● Task to complete
Please state, from the passage on the ALPACA platform below, what the name ALPACA stands for.

● Exercise passage
:::
🤖 AI Summary
This work addresses the challenge of efficiently evaluating personalized sequential therapies for Alzheimer’s disease (AD), which is hindered by the disease’s prolonged progression and high patient heterogeneity. To this end, the authors propose ALPACA—an open-source, Gym-compatible reinforcement learning environment that integrates a Conditional Autoregressive State Transition (CAST) model with reinforcement learning, leveraging longitudinal data from the Alzheimer’s Disease Neuroimaging Initiative (ADNI). ALPACA constitutes the first interpretable and reusable digital trial platform for AD, enabling drug repurposing exploration and individualized treatment optimization while generating clinically plausible conditional treatment trajectories. Reinforcement learning policies trained within ALPACA significantly outperform both no-treatment and behavior cloning baselines on memory-related outcomes, with their decision-making grounded in clinically meaningful patient features.
📝 Abstract
Evaluating personalized, sequential treatment strategies for Alzheimer's disease (AD) using clinical trials is often impractical due to long disease horizons and substantial inter-patient heterogeneity. To address these constraints, we present the Alzheimer's Learning Platform for Adaptive Care Agents (ALPACA), an open-source, Gym-compatible reinforcement learning (RL) environment for systematically exploring personalized treatment strategies using existing therapies. ALPACA is powered by the Continuous Action-conditioned State Transitions (CAST) model trained on longitudinal trajectories from the Alzheimer's Disease Neuroimaging Initiative (ADNI), enabling medication-conditioned simulation of disease progression under alternative treatment decisions. We show that CAST autoregressively generates realistic medication-conditioned trajectories and that RL policies trained in ALPACA outperform no-treatment and behavior-cloned clinician baselines on memory-related outcomes. Interpretability analyses further indicated that the learned policies relied on clinically meaningful patient features when selecting actions. Overall, ALPACA provides a reusable in silico testbed for studying individualized sequential treatment decision-making for AD.
:::
● Source information
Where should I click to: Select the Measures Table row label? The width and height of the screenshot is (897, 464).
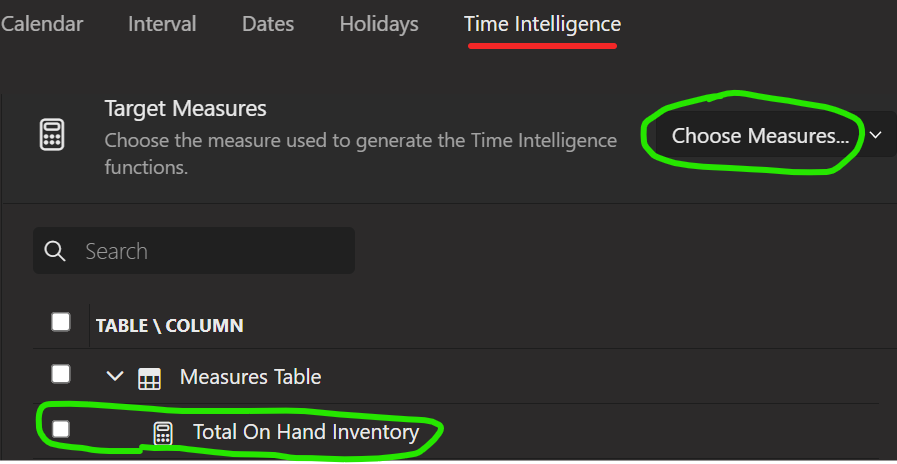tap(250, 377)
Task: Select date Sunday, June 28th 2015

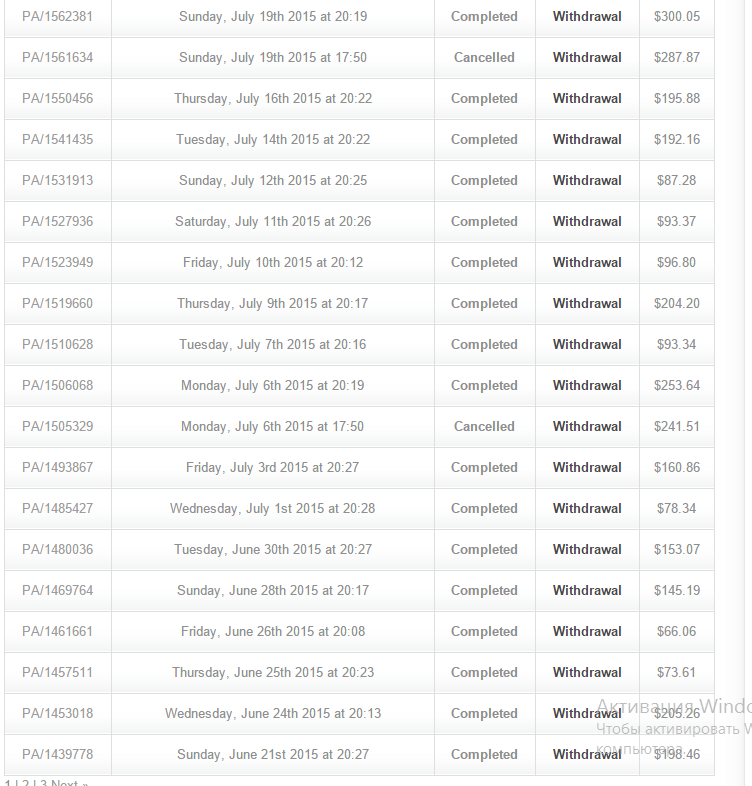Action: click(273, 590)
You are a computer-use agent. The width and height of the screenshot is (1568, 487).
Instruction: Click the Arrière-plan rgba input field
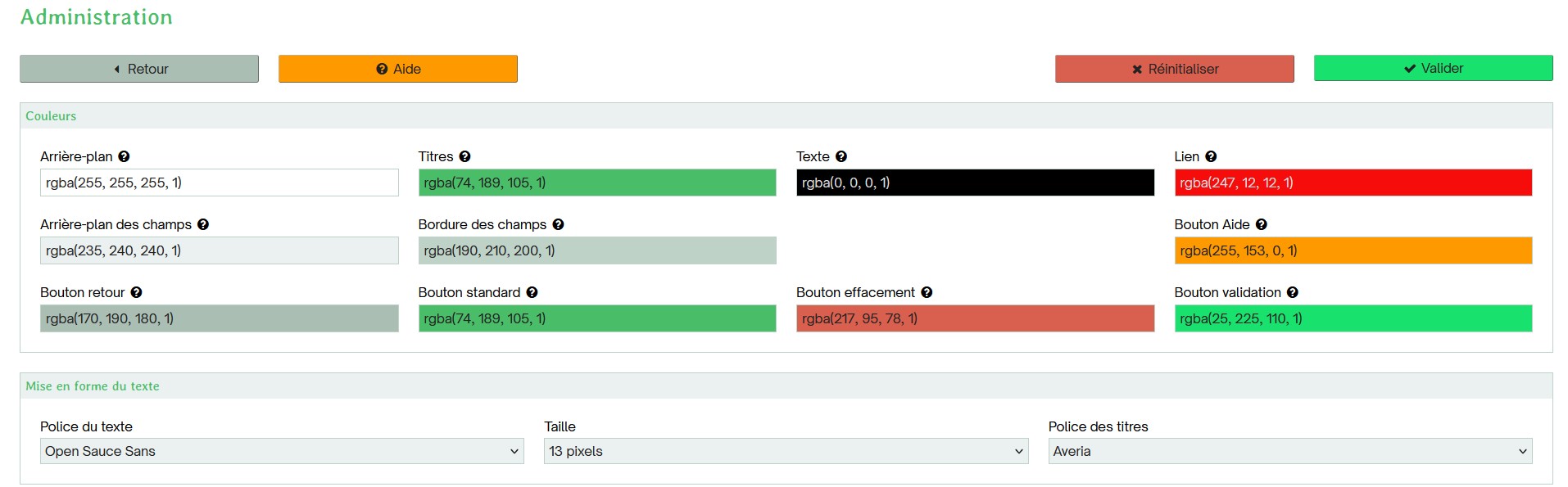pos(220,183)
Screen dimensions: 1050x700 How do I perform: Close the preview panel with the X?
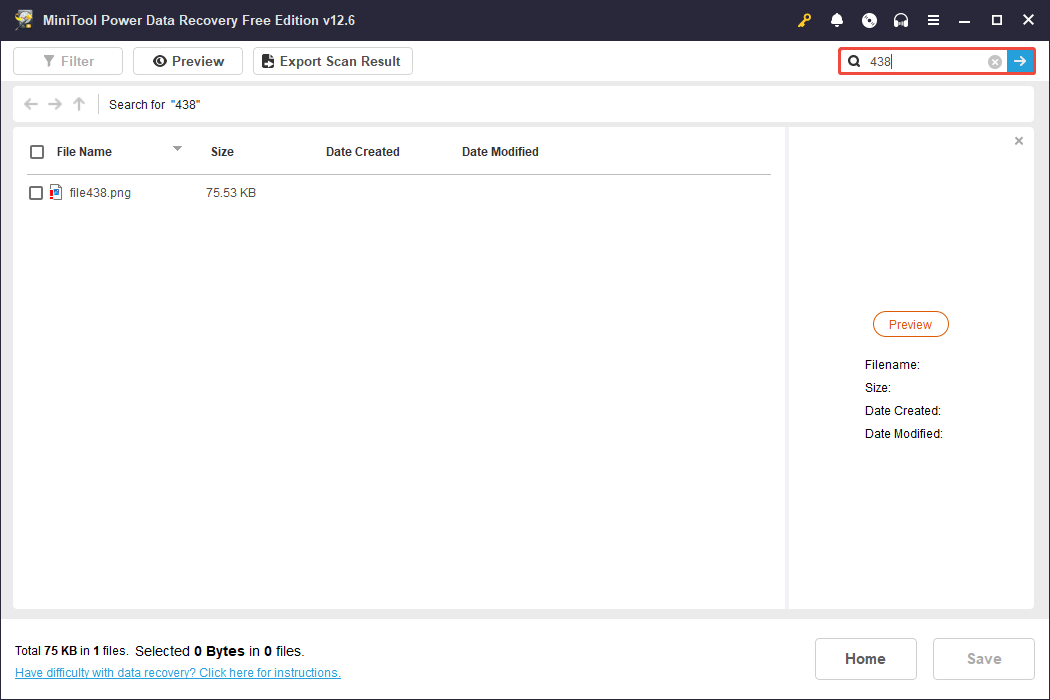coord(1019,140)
:::
● Response for this exercise
Alzheimer's Learning Platform for Adaptive Care Agents